> _Exercise_: Return the lines below that carry the word "input".

--- START ---

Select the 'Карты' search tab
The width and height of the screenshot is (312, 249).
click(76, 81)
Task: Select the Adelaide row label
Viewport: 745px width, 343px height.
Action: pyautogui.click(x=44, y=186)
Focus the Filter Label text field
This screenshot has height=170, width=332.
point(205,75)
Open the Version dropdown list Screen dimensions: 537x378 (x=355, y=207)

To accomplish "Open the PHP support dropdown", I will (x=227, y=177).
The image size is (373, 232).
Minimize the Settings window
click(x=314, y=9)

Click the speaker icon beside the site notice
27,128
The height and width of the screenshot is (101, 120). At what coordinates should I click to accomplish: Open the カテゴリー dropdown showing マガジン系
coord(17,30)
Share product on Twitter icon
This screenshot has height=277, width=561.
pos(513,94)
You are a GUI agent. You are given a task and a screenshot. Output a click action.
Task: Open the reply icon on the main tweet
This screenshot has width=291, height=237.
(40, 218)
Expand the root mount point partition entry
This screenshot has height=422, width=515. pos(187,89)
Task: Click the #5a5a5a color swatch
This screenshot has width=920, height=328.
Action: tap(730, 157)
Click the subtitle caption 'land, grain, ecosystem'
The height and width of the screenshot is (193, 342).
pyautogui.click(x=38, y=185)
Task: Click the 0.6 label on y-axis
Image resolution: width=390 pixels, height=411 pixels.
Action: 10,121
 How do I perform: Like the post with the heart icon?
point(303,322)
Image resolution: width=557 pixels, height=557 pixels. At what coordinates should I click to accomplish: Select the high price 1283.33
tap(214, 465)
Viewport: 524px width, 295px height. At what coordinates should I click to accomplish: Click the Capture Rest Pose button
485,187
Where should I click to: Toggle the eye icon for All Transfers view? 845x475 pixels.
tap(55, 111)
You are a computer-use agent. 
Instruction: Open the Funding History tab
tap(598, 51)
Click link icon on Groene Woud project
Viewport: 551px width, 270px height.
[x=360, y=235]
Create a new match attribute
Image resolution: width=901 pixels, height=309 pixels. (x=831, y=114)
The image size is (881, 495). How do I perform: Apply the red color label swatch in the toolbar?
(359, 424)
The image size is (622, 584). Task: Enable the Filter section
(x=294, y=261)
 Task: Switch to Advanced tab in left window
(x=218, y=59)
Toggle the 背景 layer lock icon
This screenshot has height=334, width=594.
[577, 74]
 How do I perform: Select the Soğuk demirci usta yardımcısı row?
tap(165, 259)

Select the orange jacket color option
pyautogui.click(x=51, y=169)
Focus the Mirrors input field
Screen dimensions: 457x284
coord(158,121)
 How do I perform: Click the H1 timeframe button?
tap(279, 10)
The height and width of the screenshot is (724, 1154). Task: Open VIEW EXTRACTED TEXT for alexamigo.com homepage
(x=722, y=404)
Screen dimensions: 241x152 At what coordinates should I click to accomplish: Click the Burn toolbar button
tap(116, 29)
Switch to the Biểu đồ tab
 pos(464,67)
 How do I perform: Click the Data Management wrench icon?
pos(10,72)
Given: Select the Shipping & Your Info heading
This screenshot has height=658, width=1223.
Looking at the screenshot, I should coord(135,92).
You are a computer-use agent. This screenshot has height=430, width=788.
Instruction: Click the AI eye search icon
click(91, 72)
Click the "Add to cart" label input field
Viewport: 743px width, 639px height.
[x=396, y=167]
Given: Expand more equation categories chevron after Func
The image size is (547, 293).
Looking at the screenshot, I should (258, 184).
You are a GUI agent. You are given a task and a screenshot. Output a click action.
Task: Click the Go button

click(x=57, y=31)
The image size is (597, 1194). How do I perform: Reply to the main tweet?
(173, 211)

--- END ---

> _Your response_:
Focus the Mirrors input field
Click the "Add to cart" label input field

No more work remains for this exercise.